Medtronic has received approval from the FDA for its InterStim Micro neurostimulator and InterStim SureScan MRI leads.

InterStim Micro — a small rechargeable device to deliver sacral neuromodulation (SNM) therapy — is used for treating overactive bladder (OAB), faecal incontinence (FI) and non-obstructive urinary retention. The InterStim SureScan MRI leads are used with InterStim Micro and with the recharge-free InterStim II, and allow full-body 1.5 and 3 Tesla MRI-conditional scans. 

The two new products mean Medtronic offers patients and physicians a choice in SNM systems to match their preferences, lifestyle and treatment goals. Product is available for order immediately and will be delivered for patient procedures within days.

Dr Steve Siegel, urologist at the Centres for Female Urology and Continence Care at Minnesota Urology, said: “I’m excited about the new InterStim technology because it will allow so many more patients to be able to pursue SNM therapy and get back to living life their way. The new technology by Medtronic allows me and my patients a choice between a rechargeable or a recharge-free system to best suit their lifestyle, and assures them they can have an MRI. Medtronic has left no box unchecked.”

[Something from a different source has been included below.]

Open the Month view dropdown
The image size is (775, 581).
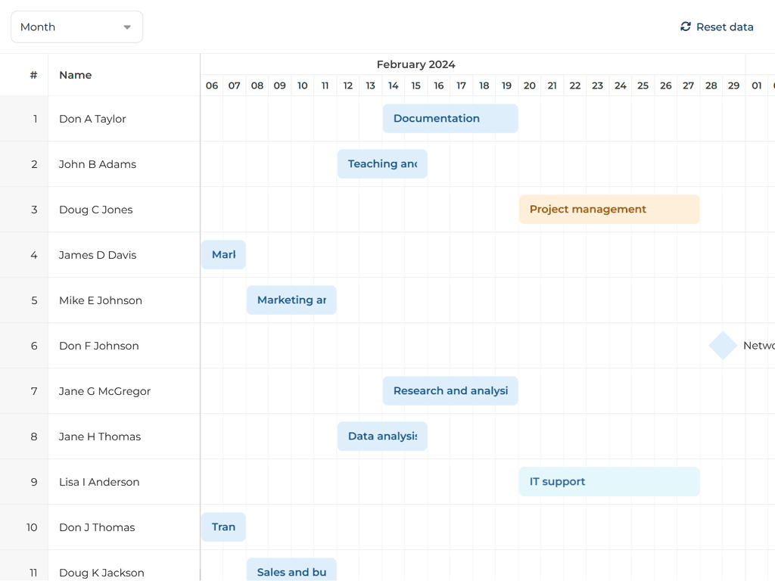pos(76,27)
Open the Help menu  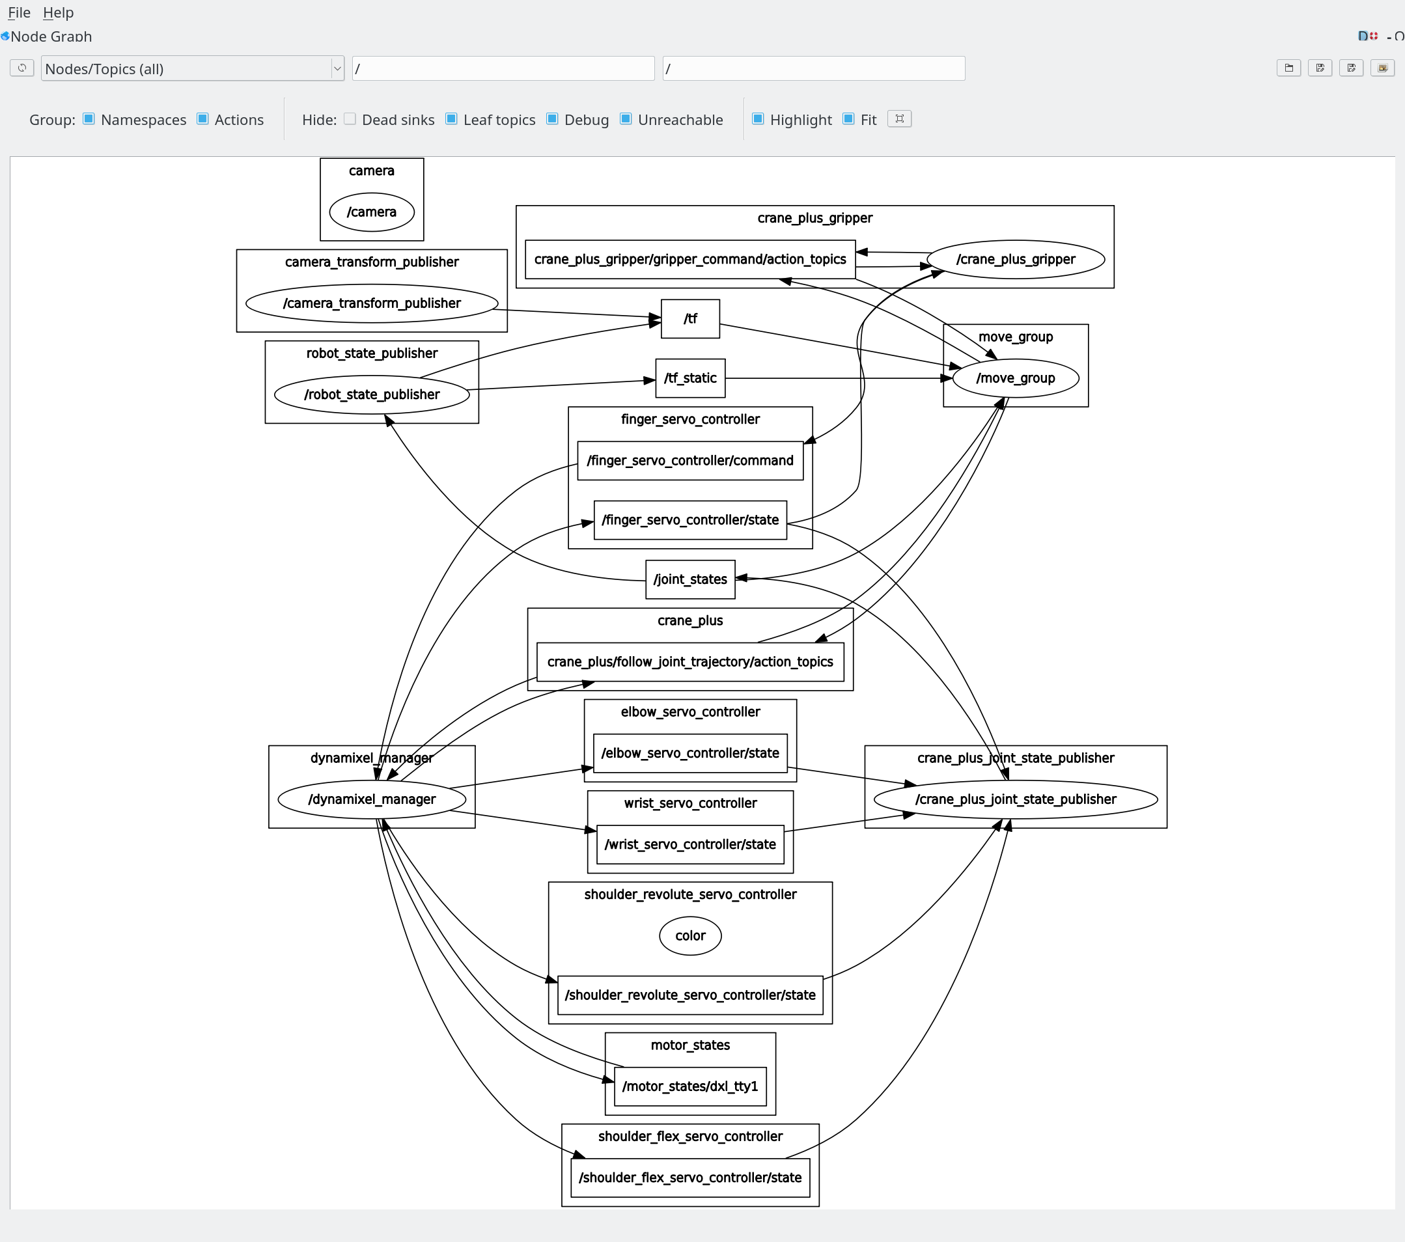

Brooke Story, vice president and general manager of the Pelvic Health & Gastric Therapies business at Medtronic, added: “The new InterStim portfolio brings the best choice in SNM therapy, offering MRI conditional recharge and recharge-free options for patients who have tried other therapies with little or no results. We have the only five-year data for four indications to demonstrate the safety and efficacy of InterStim systems and 25 years’ experience in sacral neuromodulation therapy. We’re committed to partnering with physicians to bring life-enhancing technologies to patients.”